I thank God that the Catholic Church and private individuals have not been (as far as I know) FORCED to participate in Sodom and Gommorra. But I bet you it’s coming, where they will try to FORCE us to participate in SSM, even though the Church is supposedly protected from it.

California has already made it illegal to provide couselling against homosexuality. It will continue, I believe, the forcing of secularism and Sodom and Gommorra on the Church and private citizens.
 
Dig your heels in. So called homosexual marriage and religious freedom cannot coexist. One will have to go. Guess which one?
 
Does it? What happens when the DOMA is found to be unconstitutional and a gay couple goes into a Catholic Church demanding to be married. When the pastor refuses, a lawsuit ensues, or possibily criminal discrimination charges could be filed against the pastor. Then the government will end up attempting to force the Catholic Church to toe the line. How is that going to end? Seems like a pretty big issue to me. After all, wasn’t our country founded on principles of religious freedom where the government is supposed to not make any laws restricting the freedom of religion?
Wrong. Gay couples can go and demand to be married on the church’s grounds (if there is public money involved) but they cannot force a priest to marry a couple. They can demand to be married but not who marries them.
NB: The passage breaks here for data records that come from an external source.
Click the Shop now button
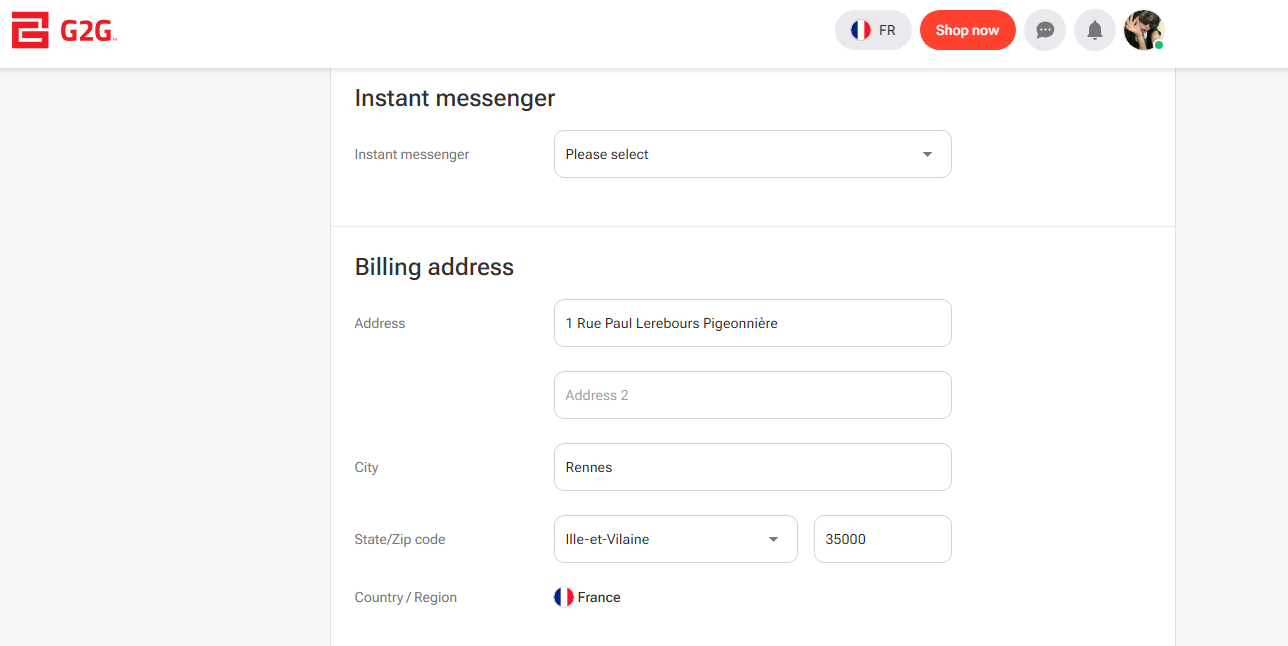 point(967,30)
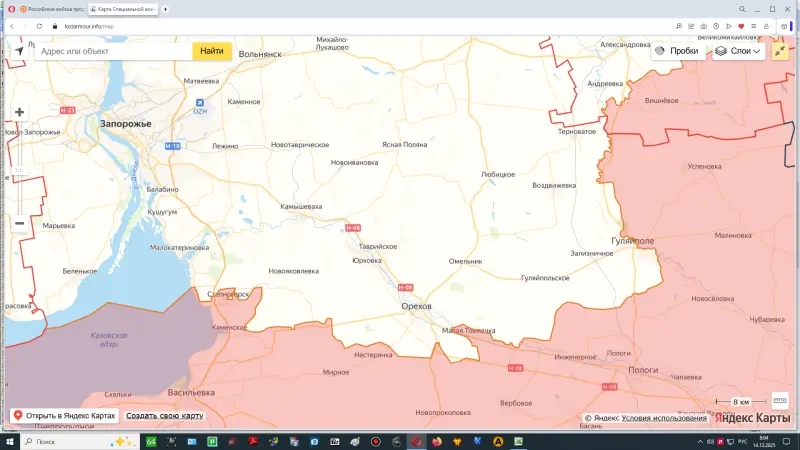The image size is (800, 450).
Task: Click the Найти search button
Action: tap(212, 50)
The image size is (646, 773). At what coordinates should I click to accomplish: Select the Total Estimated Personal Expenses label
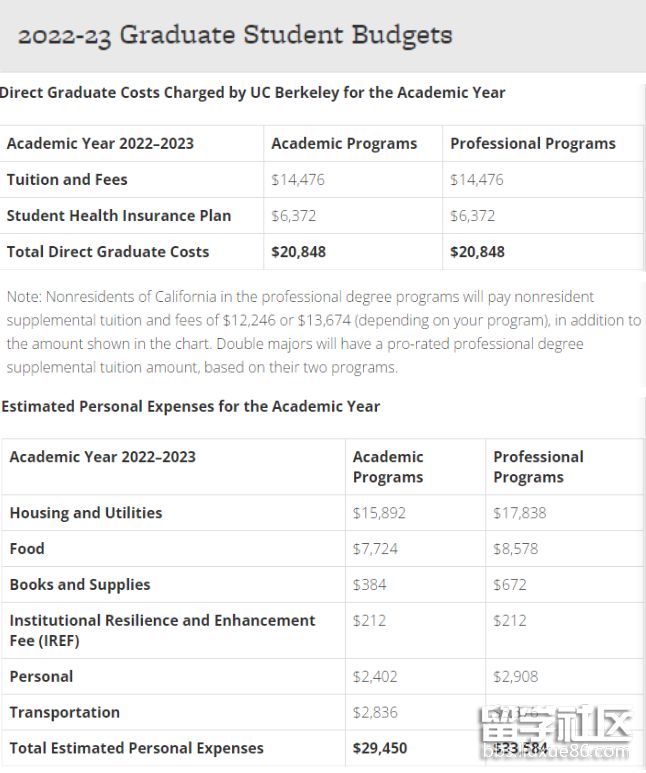[x=136, y=748]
And yes, the US was founded with freedom of religion. That has not changed. The states that have voted to allow SSM are not restricting the Catholic church’s religious freedom.
 
Wrong. Gay couples can go and demand to be married on the church’s grounds (if there is public money involved) but they cannot force a priest to marry a couple. They can demand to be married but not who marries them.

And yes, the US was founded with freedom of religion. That has not changed. The states that have voted to allow SSM are not restricting the Catholic church’s religious freedom.
It is already happening other ways. Wedding cakes and photographers cannot discriminate according to the man made laws, even thought the provider is trying to practice his faith. And the homosexuals are not shy about starting lawsuits to impose their way.
 
I thank God that the Catholic Church and private individuals have not been (as far as I know) FORCED to participate in Sodom and Gommorra. But I bet you it’s coming, where they will try to FORCE us to participate in SSM, even though the Church is supposedly protected from it.

California has already made it illegal to provide couselling against homosexuality. It will continue, I believe, the forcing of secularism and Sodom and Gommorra on the Church and private citizens.
The bill bans non-scientific therapies that have driven young people to depression and suicide. What is wrong with that? What if they were trying to make it illegal to counsel against heterosexuality? Would that be ok with you?
 
It is already happening other ways. Wedding cakes and photographers cannot discriminate according to the man made laws, even thought the provider is trying to practice his faith. And the homosexuals are not shy about starting lawsuits to impose their way.
There are laws prohibiting discrimination on the basis of sexual orientation. That’s been around for some time.
 
The bill bans non-scientific therapies that have driven young people to depression and suicide. What is wrong with that? What if they were trying to make it illegal to counsel against heterosexuality? Would that be ok with you?
Might want to look at these:

“Political Correctness Rules, Not Science,” Says American Psychological Association Past-President in Interview

Was Never Done," Says Former A.P.A. President in Interview

Dr. Nicolosi Explains Reparative Therapy
 
My question still stands. Would you be ok if they were trying to make it illegal to counsel against heterosexuality?
Heterosexuality is the full expression of the male and female.

Now to you. If a homosexual would like to seek treatment why should he prevented?
 
Heterosexuality is the full expression of the male and female.

Now to you. If a homosexual would like to seek treatment why should he prevented?
How is heterosexuality the full expression? Do you mean intercourse?

He or she shouldn’t be prevented if that is what they and their parents want, but there is needed research as the American Psychiatric Association determined that reparative therapy poses a great risk.